Cumhurbaşkanı Erdoğan, Müstakil Sanayici ve İşadamları Derneği'nin (MÜSİAD) Haliç Kongre Merkezi'nde düzenlenen iftar programında yaptığı konuşmada, iftar sofrasında kendilerini bir araya getiren MÜSİAD yöneticilerine teşekkür etti.

"Bizi bölüşmenin, paylaşmanın, kaynaşmanın, kardeşliğin ayı, başı rahmet, ortası mağfiret, sonu ebedi azaptan kurtuluş olan mübarek ramazan ayına ulaştırdığı için Rabbime şükrediyorum" diyen Erdoğan, ramazanın ülkeye, millete, İslam ailemine huzur, saadet ve bereket getirmesini diledi.

Erdoğan, ülkenin gelişmesine, kalkınmasına, büyümesine verdikleri katkı için MÜSİAD üyelerinin her birine teşekkür ederek, "Sizler MÜSİAD ailesi olarak bu ülkede daima mücadelenin ve milletin değerlerine sahip çıkmanın adresi oldunuz. En zor zamanlarda dahi doğru bildiğiniz istikamette yürümeyi sürdürdünüz. Baskılar, engeller sizi asla yıldıramadı. Çünkü sizler inanan insan için meşakkatin, menzile giden yolun süsü olduğunu biliyordunuz" diye konuştu.

MÜSİAD'ın bugün geldiği yerin sabrın, azmin, başarının en müşahhas ifadesi olduğunu vurgulayan Erdoğan, şöyle devam etti:

"Sadece kazanmak değil, helalinden kazanmak, Allah rızasını gözeterek kazanmak konusundaki hassasiyetiniz için sizlere şükranlarımı sunuyorum. MÜSİAD'ı aynı alandaki diğer kuruluşlardan ayıran özellik, üyelerinin işte bu vasfıdır, tarzıdır. Yardımlaşma ve dayanışma, MÜSİAD'ı farklı kılan bir diğer özelliğidir. Sadece Türkiye içinde değil, sınırlarımız dışında da kardeşlik bayrağını yükselten MÜSİAD'ı ve üyelerini kutluyorum. Birlik ve beraberliğinizin önümüzdeki dönemde de artarak sürmesini diliyorum. Bugüne kadar yürüdüğüm yolda, verdiğim mücadelede daima MÜSİAD'ın yanında yer aldım. Bundan sonra da yanında yer almaya devam edeceğim."

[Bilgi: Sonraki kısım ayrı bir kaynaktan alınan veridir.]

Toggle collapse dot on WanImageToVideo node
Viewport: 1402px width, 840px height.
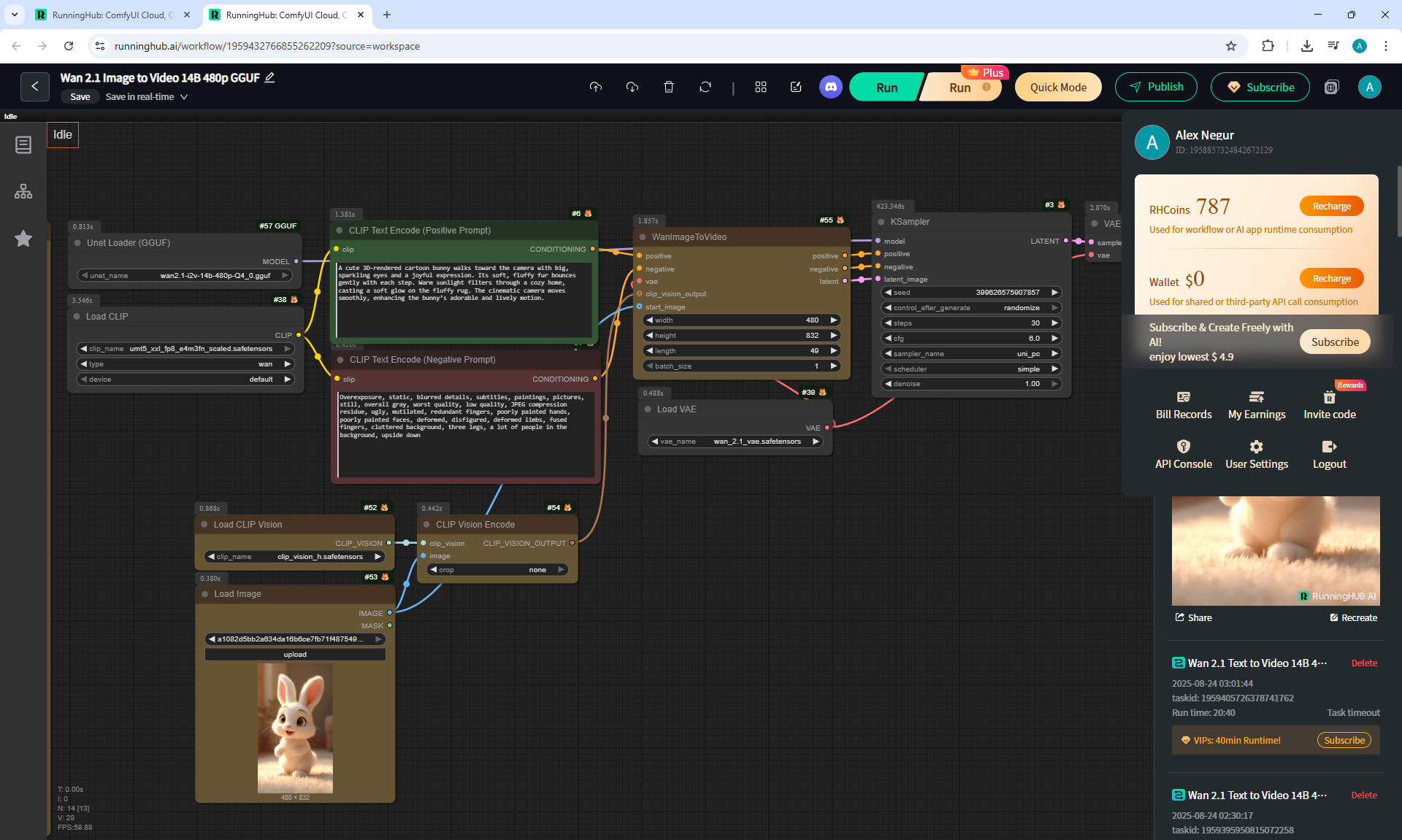(x=643, y=237)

- "Ümidimizi diri tutacağız, vazifemizi yapacağız"

Cumhurbaşkanı Erdoğan, ramazanın Müslümanlar için çok önemli imkanlar sunduğunu, bu ayda tutulan oruçların, yapılan ibadetlerin kıymetini bilenler için en güzel arınma olduğunu belirterek, orucun "sen-ben" kavgasından çıkıp, insanoğlunun asıl amacını hatırlaması için önemli bir fırsat sunduğunu söyledi.

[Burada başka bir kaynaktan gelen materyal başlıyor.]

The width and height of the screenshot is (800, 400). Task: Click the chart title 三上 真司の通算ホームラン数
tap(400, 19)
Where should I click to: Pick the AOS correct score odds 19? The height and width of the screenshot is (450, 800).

Mevlana'nın, "Beri gel, daha beri, daha beri / Bu yol kesicilik nereye dek böyle? / Bu hır gür bu savaş nereye dek? / Sen bensin işte ben senim işte" ifadelerini hatırlatan Erdoğan, "Evet, sen bensin, ben senim anlayışına ulaşamadığımız sürece, birey olarak da toplum olarak da hiçbir meselemizi çözemeyiz. Bu ramazanı kardeşliğimizi hatırlamak, aramızdaki mesafeleri ortadan kaldırmak, kucaklaşmak için başlangıç haline dönüştürmeliyiz. Kendi aramızda kucaklaşmalıyız ama daha önemlisi çevremizdeki tüm mağdurlarla, gariplerle, ihtiyaç sahipleriyle kucaklaşmalıyız. Muhacirlerimize, ensar bilinciyle sahip çıkarak, kardeşliğimizi daha ileri boyuta taşımalıyız. Ümitsizlik, bizim inancımızda küfürle eş değerdir. Ümidimizi diri tutacağız, vazifemizi yapacağız, takdiri yüce Rabbimizden bekleyeceğiz" değerlendirmesinde bulundu.

- "Batı dünyası, kötü bir imtihan veriyor"

Erdoğan, İslam dünyasının zor ve meşakkatli bir süreçten geçtiğini dile getirerek, hemen her gün Türkiye'nin komşularından, diğer dost ve kardeş coğrafyalardan yüreklerini dağlayan acı haberler aldıklarını aktardı.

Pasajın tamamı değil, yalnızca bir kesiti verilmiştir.